* [Task requirements]: List every news outlet that the article about Nielsen's undercounting of out-of-home TV audiences credits as the source of a report or quotation.

* [Selected extract]:
**********

In December, marketing research firm Nielsen admitted that it had been undercounting “out-of-home” audiences for national TV programming since monitoring that viewership in September 2020.
Nearly a month later, how much money Nielsen’s error cost TV networks in advertising revenue has been estimated by a different research firm. According to the Video Advertising Bureau (as reported by TheWrap), which represents the major TV networks for advertisers, $700 million worth of unsold ad time was lost because of Nielsen.
That number is based on 60 billion lost TV impressions, according to VAB’s research and a task force the firm hired to examine the out-of-home data Nielsen said it undercounted over a 16-month span.
During an eight-month period that from May to December 2021, VAB’s study determined that Nielsen didn’t count nearly 30 billion ad impressions. That resulted in more than $350 million in advertising that networks couldn’t sell.
You can view the VAB report here.
“The only thing worse than Nielsen’s admitted error of 65 consecutive weeks of undercounting TV viewing was their claim of ‘no impact to minimal impact’ from that blunder,“ said VAB president and CEO Sean Cunningham (via Broadcasting + Cable).
“We now know that error is tracking towards 60 billion lost TV impressions and $700 million worth of TV ads that marketers couldn’t buy because of Nielsen’s second admitted case of 2020-2021 pervasive undercounting.”
Nielsen stood by its previous assessment that its error had little effect on TV networks’ revenue.
“We reviewed the information shared by the VAB today,” Nielsen said in a statement to TheWrap, “and while we acknowledge the understatement in a portion of our National out-of-home audiences, we stand by our prior statements that the magnitude of the issue was very small for the majority of telecasts.”
Those findings likely won’t appease TV network executives who were already unhappy with Nielsen for delaying its rollout of out-of-home viewership measure. Nielsen cited the COVID-19 pandemic as the reason for the delay, but it looks more apparent that Nielsen knew it wasn’t ready to count out-of-home numbers properly.
Last August, Discovery president and CEO David Zaslav publicly criticized Nielsen in an investor call.
“I don’t have a lot of hope for Nielsen,” Zaslav said, according to the New York Times. “I think somehow, as an industry, we’re just going to have to work our way out of it from a technology perspective and leave them in the dust.”
VAB’s study quantifying a $700 million loss in ad revenue is sure to increase such a sentiment.

**********

* [Data section]:

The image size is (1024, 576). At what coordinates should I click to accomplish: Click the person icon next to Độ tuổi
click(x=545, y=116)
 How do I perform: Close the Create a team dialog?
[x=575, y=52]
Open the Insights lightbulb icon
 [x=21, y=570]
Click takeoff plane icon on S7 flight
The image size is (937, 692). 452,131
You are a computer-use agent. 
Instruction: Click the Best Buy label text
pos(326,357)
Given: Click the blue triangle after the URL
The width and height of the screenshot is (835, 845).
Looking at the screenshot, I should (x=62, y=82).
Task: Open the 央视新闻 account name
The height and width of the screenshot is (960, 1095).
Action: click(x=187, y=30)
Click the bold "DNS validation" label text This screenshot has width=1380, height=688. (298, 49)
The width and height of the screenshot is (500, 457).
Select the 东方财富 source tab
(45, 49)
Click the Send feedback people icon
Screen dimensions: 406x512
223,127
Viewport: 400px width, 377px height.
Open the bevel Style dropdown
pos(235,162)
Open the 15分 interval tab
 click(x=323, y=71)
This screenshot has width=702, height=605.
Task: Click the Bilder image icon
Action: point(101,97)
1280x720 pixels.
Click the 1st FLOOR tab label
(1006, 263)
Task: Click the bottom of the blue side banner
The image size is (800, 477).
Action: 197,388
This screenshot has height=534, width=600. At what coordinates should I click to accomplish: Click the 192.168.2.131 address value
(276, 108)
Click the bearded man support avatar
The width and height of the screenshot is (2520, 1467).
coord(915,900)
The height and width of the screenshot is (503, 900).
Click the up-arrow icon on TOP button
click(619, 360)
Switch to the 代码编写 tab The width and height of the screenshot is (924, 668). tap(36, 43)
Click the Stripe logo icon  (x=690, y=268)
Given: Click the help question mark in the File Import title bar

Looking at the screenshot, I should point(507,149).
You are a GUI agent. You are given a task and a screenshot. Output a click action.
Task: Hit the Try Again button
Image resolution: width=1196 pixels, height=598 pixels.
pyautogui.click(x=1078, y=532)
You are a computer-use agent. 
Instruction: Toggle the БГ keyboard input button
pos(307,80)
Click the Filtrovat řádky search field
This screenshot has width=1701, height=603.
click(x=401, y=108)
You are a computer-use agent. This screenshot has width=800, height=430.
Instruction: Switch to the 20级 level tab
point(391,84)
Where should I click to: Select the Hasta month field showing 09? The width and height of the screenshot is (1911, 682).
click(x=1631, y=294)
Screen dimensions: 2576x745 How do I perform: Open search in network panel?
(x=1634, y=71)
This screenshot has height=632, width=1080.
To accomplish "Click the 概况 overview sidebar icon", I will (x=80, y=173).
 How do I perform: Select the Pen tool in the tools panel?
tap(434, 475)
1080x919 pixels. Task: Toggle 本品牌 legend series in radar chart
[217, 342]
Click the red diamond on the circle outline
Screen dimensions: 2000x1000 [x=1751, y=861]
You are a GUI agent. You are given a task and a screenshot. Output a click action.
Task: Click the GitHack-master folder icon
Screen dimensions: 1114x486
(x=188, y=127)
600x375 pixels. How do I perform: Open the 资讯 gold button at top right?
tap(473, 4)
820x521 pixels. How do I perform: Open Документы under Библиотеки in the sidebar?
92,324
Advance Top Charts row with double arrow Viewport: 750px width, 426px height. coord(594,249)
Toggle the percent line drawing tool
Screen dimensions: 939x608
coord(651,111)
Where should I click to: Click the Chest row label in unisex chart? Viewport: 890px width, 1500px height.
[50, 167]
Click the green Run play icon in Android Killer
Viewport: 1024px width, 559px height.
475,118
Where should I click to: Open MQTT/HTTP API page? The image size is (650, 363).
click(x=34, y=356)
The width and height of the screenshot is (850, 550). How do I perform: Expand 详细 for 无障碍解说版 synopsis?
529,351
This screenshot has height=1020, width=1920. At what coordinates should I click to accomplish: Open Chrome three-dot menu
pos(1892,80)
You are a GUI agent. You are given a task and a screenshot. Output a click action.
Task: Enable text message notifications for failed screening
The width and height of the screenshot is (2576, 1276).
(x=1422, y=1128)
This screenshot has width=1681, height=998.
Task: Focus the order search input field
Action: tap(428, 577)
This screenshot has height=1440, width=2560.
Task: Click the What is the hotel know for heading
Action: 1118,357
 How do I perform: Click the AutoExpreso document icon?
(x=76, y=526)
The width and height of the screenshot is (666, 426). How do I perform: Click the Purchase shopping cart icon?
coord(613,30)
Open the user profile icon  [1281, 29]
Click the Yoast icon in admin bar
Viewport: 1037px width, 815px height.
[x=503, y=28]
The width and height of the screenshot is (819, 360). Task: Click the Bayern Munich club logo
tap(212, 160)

**********

* [Problem solution]: TheWrap, Broadcasting + Cable, the New York Times